Updated: Jun 1, 2021


A recent Saunders Report story on Ernest Hemingway featuring N.C. State University professor Marc Dudley was so well-received that we have decided to print the entire interview. Prof. Dudley was selected by producers Ken Burns and Lynn Novick to appear in the three-part PBS documentary Hemingway. For brevity's sake, the original story was condensed, but Hemingway is so interesting - and Prof. Dudley's knowledge so extensive - that we've decided to print the whole interview. Here it is:




What sparked your interest in Hemingway?


My interest in Hemingway was sparked in graduate school. I was not a fan when first introduced to him in high school, and even having to read him as an undergraduate did not spark anything in me. I simply was not ready for Hemingway back then. But then something changed. Like most, I was drawn to his works in part because of that laconic style of his. But I was also vexed by him as well. The first work of his that intrigued me enough to follow up with research and such was Green Hills of Africa. Not a great book, but a problematic one, and the problems were enough to make me dig and do some work. That text for me epitomizes the good and the bad of Hemingway: spots of that classic style in-action (there are some wonderful segments in it), but a lot of problematic racial politics. I decided to write my Master's thesis on that work for those reasons, and I was off to the races!


Who are your other favorite writers? I love Ernest Gaines, William Faulkner, Gayl Jones, Toni Morrison, Cormac McCarthy, Virginia Woolf, Percival Everett, Colson Whitehead. For short stories, there's Edward P. Jones, Stephen Crane, Willa Cather, John O'Hara, Charles Chesnutt. Few are better than Raymond Carver and Sherwood Anderson. What makes Hemingway timeless?


His ability to paint a scene with words, often few words, and to distill things to their bare essentials. He is, as the film demonstrates, like any good visual artist, striving to make the greatest effect with the fewest (visible) gestures. And, contrary to the myth he tried to cultivate, especially as he garnered celebrity and then later, he did not do it alone. He is equal parts Stephen Crane, Mark Twain, Gertrude Stein, Ezra Pound, Paul Cezanne and Pablo Picasso. He learned from other greats, other writers and visual artists alike. And when he's on, there are few who do it better. This says nothing of his mastery of those timeless themes that define us, that define who we are as human beings. Or put differently, his ability to connect with our humanity, to get at that the loneliness and sometimes the bleakness that is/can be human existence. How did you get selected to participate in the documentary?

Good question. I was initially contacted and brought into the project to add my perspectives on Hemingway and his fraught relationship with issues of race. I received an email, actually a couple of emails, from Lynn Novick. We had a handful of initial conversations and consults, and then I was extended an invitation to consult further on the film and to participate directly in it. The experience has been wonderful and I'm grateful to Ken and Lynn and the folks at Florentine Films for their generosity and their hospitality. Is there a reluctance on my part to call Hemingway racist or misogynist?

Not at all. I think it's fair to suggest that he was both, or at the very least, he clearly trafficked in language and behavior of racism and misogyny, and did so comfortably and without compunction. But, I do suggest that, along with so many other facets of his life, those "simple" determinations are too pat and too easy and dismissive. I suggest in the film and more so everywhere else that Hemingway was extremely deliberate in what he did, especially on that written page.

As perhaps the 20th century's most renowned literary celebrity, he was all too aware of his audience, and played to that audience and sense of celebrity and the expectations that come with it. He meets his audience here, and as with so much else of his writing, he expects you to do some of the heavy lifting.

#### [QUESTIONS]
[a] Edit the stretch of the Hemingway interview from "Not at all." through "that written page.", putting "sexism" in place of "misogyny".
[b] Resume the Hemingway interview from where it stops.
The listing comes from a separate source.

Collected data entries
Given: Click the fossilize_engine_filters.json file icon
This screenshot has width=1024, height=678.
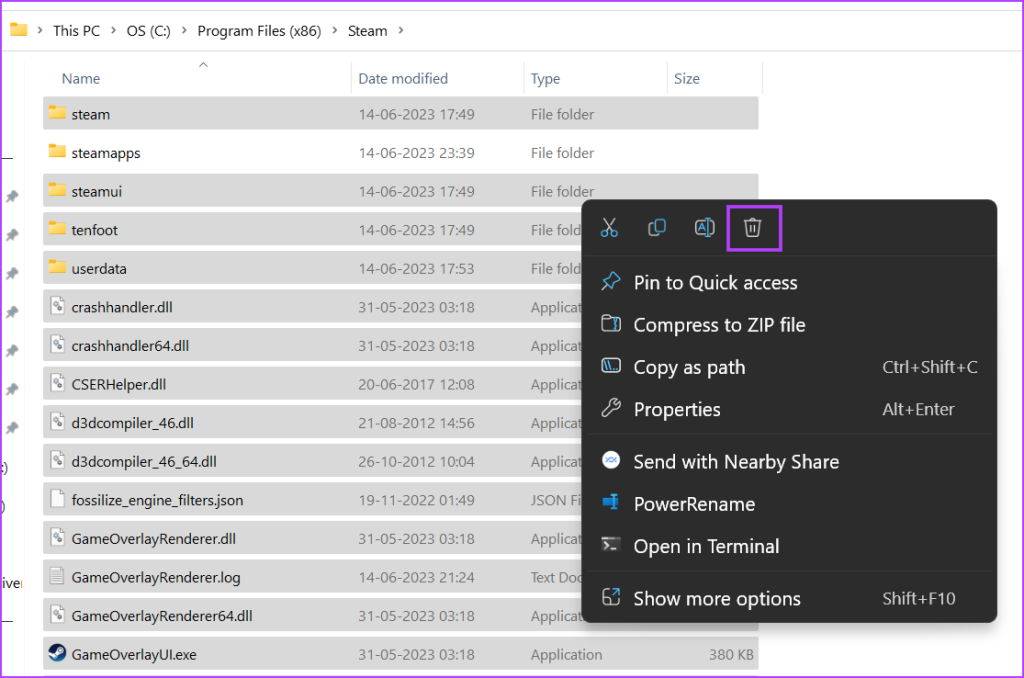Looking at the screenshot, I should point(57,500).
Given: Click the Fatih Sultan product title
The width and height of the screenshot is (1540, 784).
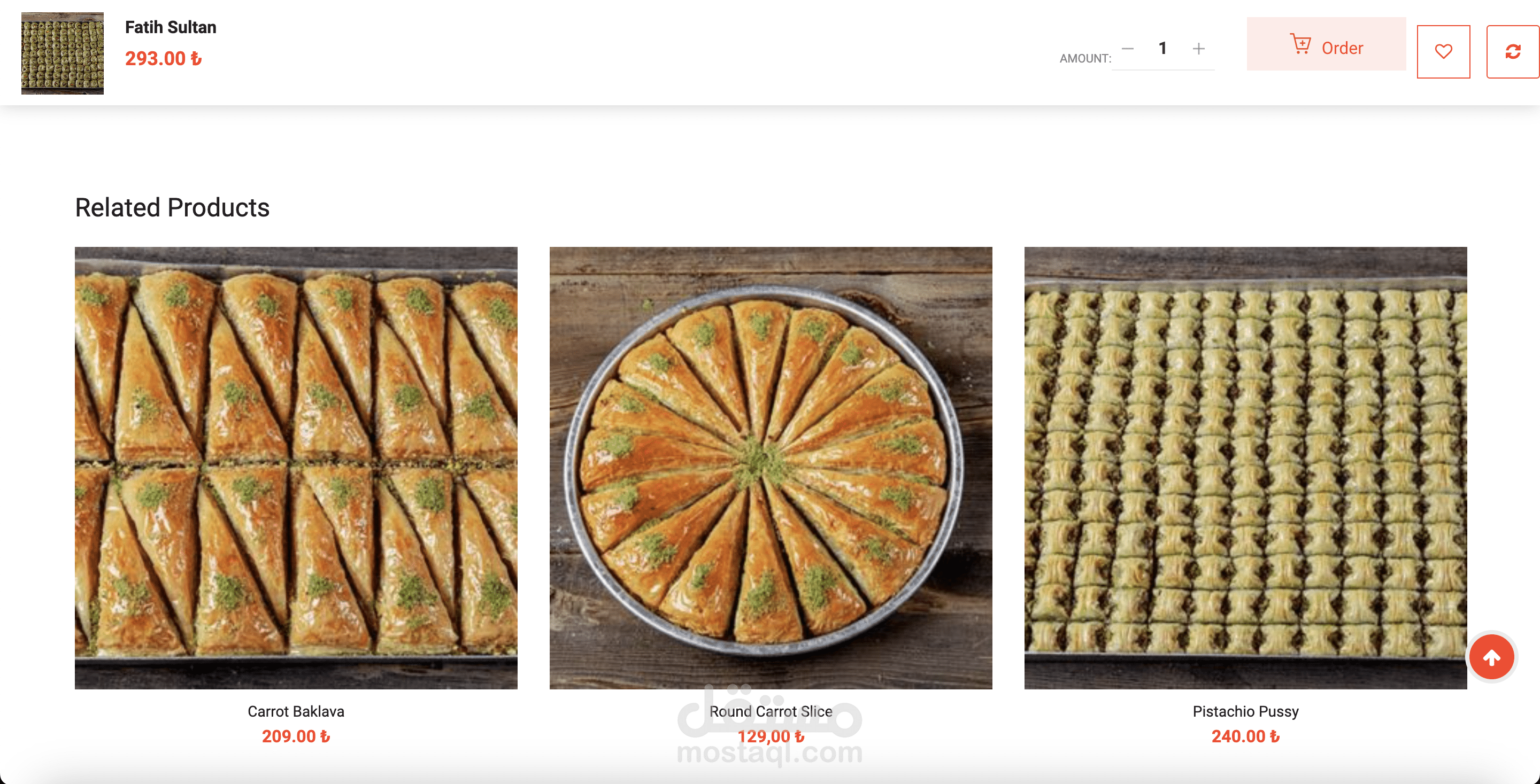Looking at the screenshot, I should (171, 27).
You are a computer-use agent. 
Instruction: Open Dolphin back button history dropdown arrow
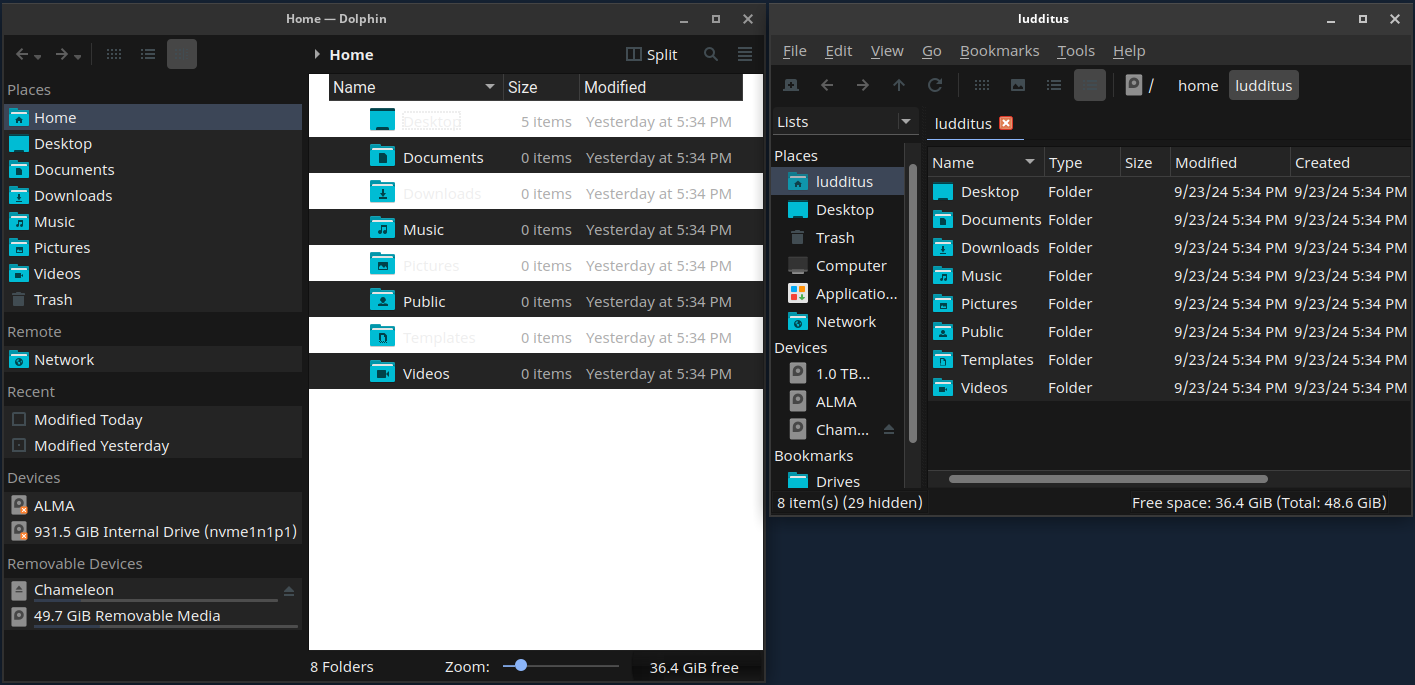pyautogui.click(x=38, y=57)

#### [RESULTS]
[a]
Not at all. I think it's fair to suggest that he was both, or at the very least, he clearly trafficked in language and behavior of racism and sexism, and did so comfortably and without compunction. But, I do suggest that, along with so many other facets of his life, those "simple" determinations are too pat and too easy and dismissive. I suggest in the film and more so everywhere else that Hemingway was extremely deliberate in what he did, especially on that written page.

[b]
I see his trafficking in offensive language and type as such an exercise. That's the "easy" part to detect, the expressly visible part. But as with so much of Hemingway's work, it's the 7/8s of that iceberg beneath the surface that tells us much. The underlying examinations in several of his works suggests there's something more sophisticated going on, buried beneath the epithets and (gendered and racial) stereotypes.

To that end, that's what makes a story like Up in Michigan so nuanced and powerful in its exploration of male/female relationships. The film speaks to this. Further, I'd argue that the character of Catherine in A Farewell to Arms is every bit the hero that Frederic Henry is, and maybe more so. This same lens and explanation could be applied to issues of race. Epithets aside, the black character, Bugs, in his "The Battler" is that story's heroic figure, not the downtrodden, white ex champion boxer at its center.

Moreover, I'd argue that so many of Hemingway's "race" stories - stories featuring African American and Native American characters - challenge America's prevailing views on race. I say this in the film: Hemingway was a man of his time, representing his time (and that means prevailing attitudes), and trying to negotiate the complications of that time.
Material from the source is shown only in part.